TEXT BLOCK.
* BEGIN *

Graphic design: Anamika Singh

This Fire That Warms You by Tsohil Bhatia
Mentor: Puppies Puppies (Jade Guanaro Kuriki-Olivo)
September 5 – October 19, 2024
Wed–Sat, 12–6 pm

This Fire That Warms You is a solo exhibition by artist Tsohil Bhatia with mentorship from Puppies Puppies (Jade Guanaro Kuriki-Olivo). The exhibition imagines the gallery as a kitchen, activating and recontextualizing its furnishings, ingredients, methods, and labor. Bhatia engages in transmodal ways of making that consider the everyday and the ephemeral. Their ongoing studio and kitchen practices converge, revealing excerpts and observations of their daily life through sculpture and installation-based works.

This Fire That Warms You sets a stage for something that is yet to happen—or perhaps that has already taken place. Bhatia constructs a scenography that serves as a backdrop to study and reperform domestic and emotional labor. Repurposed kitchenware hangs from the ceiling; dried fruits and vegetables are self-actualized through decay; pressure cookers erupt with sound and steam; surfaces bear evidence of cuts, spills, and burns. Remnants of labor hint at the presence of a body and its ghost. In its absence, however, time becomes a central character—measured in odor, hissing, running water, and discoloration. Abstracted rituals unfold without instruction, enabling a form of mourning that both facilitates memory and anticipates loss.

* END *

SET PROBLEM 1. From the exhibition text above, return the passage from "This Fire That Warms You is" to "and installation-based works.", copied word for word.
SET PROBLEM 2. The exhibition text above names the things by which time is measured. List all of them.

DATA BLOCK.
* BEGIN *

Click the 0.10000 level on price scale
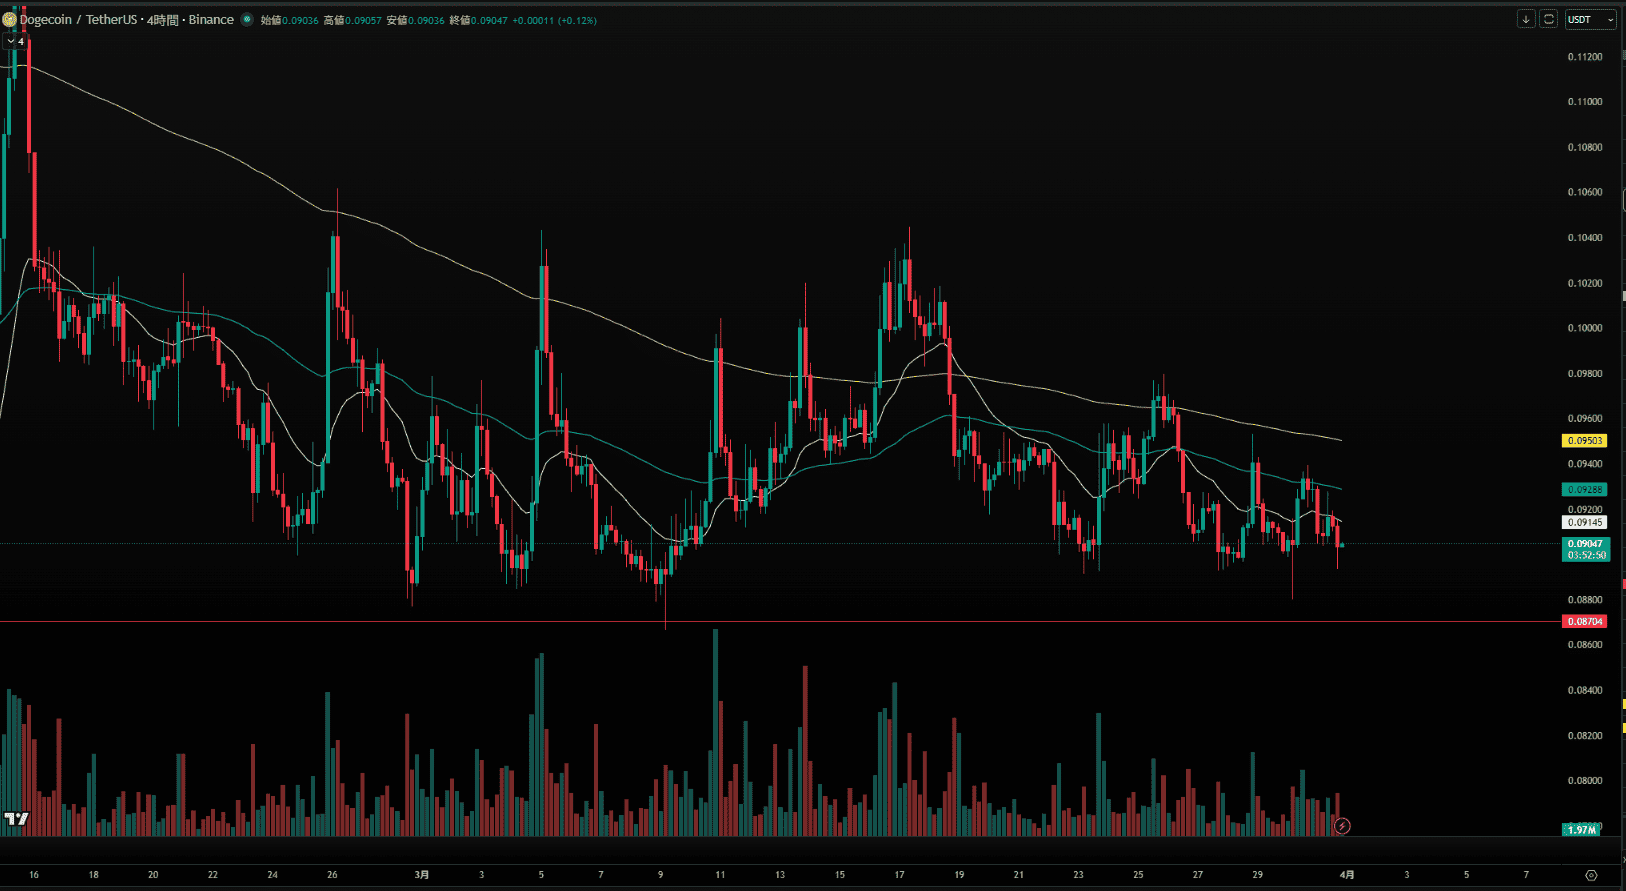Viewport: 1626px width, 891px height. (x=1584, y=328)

* END *

CORRECT ANSWER 1.
This Fire That Warms You is a solo exhibition by artist Tsohil Bhatia with mentorship from Puppies Puppies (Jade Guanaro Kuriki-Olivo). The exhibition imagines the gallery as a kitchen, activating and recontextualizing its furnishings, ingredients, methods, and labor. Bhatia engages in transmodal ways of making that consider the everyday and the ephemeral. Their ongoing studio and kitchen practices converge, revealing excerpts and observations of their daily life through sculpture and installation-based works.

CORRECT ANSWER 2. odor, hissing, running water, discoloration